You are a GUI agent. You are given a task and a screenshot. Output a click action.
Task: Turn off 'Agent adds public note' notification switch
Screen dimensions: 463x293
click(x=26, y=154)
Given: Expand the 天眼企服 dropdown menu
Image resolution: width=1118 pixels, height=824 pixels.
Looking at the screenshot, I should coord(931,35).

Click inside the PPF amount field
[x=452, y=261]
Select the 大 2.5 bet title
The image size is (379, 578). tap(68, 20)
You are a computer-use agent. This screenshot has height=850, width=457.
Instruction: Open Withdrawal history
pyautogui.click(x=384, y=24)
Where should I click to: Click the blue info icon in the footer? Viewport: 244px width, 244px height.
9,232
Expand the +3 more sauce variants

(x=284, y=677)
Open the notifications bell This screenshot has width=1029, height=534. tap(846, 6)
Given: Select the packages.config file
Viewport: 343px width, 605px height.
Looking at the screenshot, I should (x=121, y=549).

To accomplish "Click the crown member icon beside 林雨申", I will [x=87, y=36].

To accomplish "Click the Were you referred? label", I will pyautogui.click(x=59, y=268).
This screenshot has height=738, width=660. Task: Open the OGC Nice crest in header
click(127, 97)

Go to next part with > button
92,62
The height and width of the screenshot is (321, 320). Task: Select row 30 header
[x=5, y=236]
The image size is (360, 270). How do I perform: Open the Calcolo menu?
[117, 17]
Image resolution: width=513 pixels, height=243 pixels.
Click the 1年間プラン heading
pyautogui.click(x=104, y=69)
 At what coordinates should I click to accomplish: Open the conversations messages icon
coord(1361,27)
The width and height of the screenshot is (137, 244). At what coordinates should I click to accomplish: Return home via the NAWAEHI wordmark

■ **WHAT YOU SHOULD DO**: Provide only the number of lines in the records containing the string "will".

■ **WRITTEN RESPONSE**: 2